I discuss It Can't Happen Here a bit more here. As noted, I enjoyed the book overall, the story speeding along some after the halfway point (by coincidence or not, about after it stopped opening up chapters with brief quotes from the President's campaign book), and would recommend people to take a look. My criticism would be that it was not really a full look at what something like that would look like.
It would probably take longer and be a bit less complete (yes, dramatic license and all that), and it would be interesting to read an account more like that. In effect, one might say the book is a warning of how things would be if it went all the way, thus even 10% is a problem. Or, my citation to "little acts of fascism" (some cry we have a fascist state now ... we don't, but they act like fascists sometimes ... and the "wmou" reply sounds so much like "Karl," who denounced FDR as much as the dictator who replaced him, the word "perspective" not in his vocabulary). There is a point there, but again, both dramatically and as a lesson, a bit of nuance is useful.

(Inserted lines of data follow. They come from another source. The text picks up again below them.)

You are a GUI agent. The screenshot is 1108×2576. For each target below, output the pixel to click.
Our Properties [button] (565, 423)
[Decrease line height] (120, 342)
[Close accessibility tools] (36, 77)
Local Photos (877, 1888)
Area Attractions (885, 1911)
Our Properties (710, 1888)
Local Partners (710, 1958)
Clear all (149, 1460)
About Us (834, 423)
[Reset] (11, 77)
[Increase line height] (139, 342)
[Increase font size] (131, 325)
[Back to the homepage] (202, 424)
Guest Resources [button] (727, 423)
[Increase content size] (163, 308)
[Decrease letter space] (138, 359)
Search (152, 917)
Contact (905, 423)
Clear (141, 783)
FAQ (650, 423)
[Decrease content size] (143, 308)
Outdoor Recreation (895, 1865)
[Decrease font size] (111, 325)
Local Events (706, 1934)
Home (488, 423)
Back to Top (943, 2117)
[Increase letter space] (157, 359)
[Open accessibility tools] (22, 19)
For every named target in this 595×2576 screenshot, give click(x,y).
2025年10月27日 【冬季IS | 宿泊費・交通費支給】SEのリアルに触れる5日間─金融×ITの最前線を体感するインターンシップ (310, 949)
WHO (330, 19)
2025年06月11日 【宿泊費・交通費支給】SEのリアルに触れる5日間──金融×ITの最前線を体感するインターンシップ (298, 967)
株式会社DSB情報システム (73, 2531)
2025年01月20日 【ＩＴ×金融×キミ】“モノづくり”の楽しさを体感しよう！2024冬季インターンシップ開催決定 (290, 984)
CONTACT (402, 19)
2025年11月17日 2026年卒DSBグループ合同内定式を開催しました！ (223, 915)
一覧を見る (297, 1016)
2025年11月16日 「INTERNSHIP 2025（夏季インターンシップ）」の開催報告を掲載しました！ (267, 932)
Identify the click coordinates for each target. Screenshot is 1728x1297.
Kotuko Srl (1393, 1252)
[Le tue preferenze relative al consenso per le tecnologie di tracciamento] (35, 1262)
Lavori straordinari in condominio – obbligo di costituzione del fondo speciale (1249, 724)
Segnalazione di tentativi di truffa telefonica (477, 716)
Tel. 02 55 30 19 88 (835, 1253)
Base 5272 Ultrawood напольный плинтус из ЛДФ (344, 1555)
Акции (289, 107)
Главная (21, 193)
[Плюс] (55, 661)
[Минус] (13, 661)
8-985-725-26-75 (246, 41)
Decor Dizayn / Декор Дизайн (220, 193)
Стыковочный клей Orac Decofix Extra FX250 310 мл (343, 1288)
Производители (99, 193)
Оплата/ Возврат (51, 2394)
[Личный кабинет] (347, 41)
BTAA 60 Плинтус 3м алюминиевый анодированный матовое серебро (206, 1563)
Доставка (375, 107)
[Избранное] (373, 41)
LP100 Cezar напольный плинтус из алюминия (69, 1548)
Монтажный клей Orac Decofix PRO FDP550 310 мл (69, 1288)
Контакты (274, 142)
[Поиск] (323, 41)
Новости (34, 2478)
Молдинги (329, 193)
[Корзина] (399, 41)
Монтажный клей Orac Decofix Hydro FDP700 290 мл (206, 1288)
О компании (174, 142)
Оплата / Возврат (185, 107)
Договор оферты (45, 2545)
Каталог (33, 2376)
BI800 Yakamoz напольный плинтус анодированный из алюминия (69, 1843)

And, there are many authors -- Latin American sorts like Isabel Allende come to mind -- who basically go that route fairly well. Still, as the introduction notes, the book was written quickly, and thus put together in a somewhat slipshod fashion ... it was so noted at the time. (The intro usefully notes as well that the author's second wife had gone to Germany, and saw fascism firsthand.) As to introductions and such, there are many editions of Lady Chatterley's Lover (as one might recall, I listened the book recently), each with different introductory/appendicary (a word?) materials. For instance, one has a district court opinion [by Judge Frederick van Pelt Bryan] declaring it not obscene per a federal mail statute.
And, another edition has Lawrence's own introduction to one printing, which dwells on his views on sexuality and such. I need to read the whole thing, but the district noted [citing an opinion of Frankfurter] Lawrence's judging porn and erotica differently. It has long amused me that somehow protection of material should rely on the good intent of the publisher (a "leer" vs. an upright promotion of serious thought) or on the good taste of the material (Playboy vs. a less glossy imitation).
It is on some level silly to spend lots of time defending the worth of the likes of late night soft core porn, but seriously, such material promotes ideas as worthy of protection as many similarly trite/cheaply made/silly non-sexual materials. If there was some "serious and good intentioned" test for free expression, I dare say many would fail. Anyway, I know a woman who wrote a college term paper analyzing skin magazines ... her husband not really gung ho to go around with her to collect the "literature" involved.
Sadly, I never thought of asking her to let me view the final result.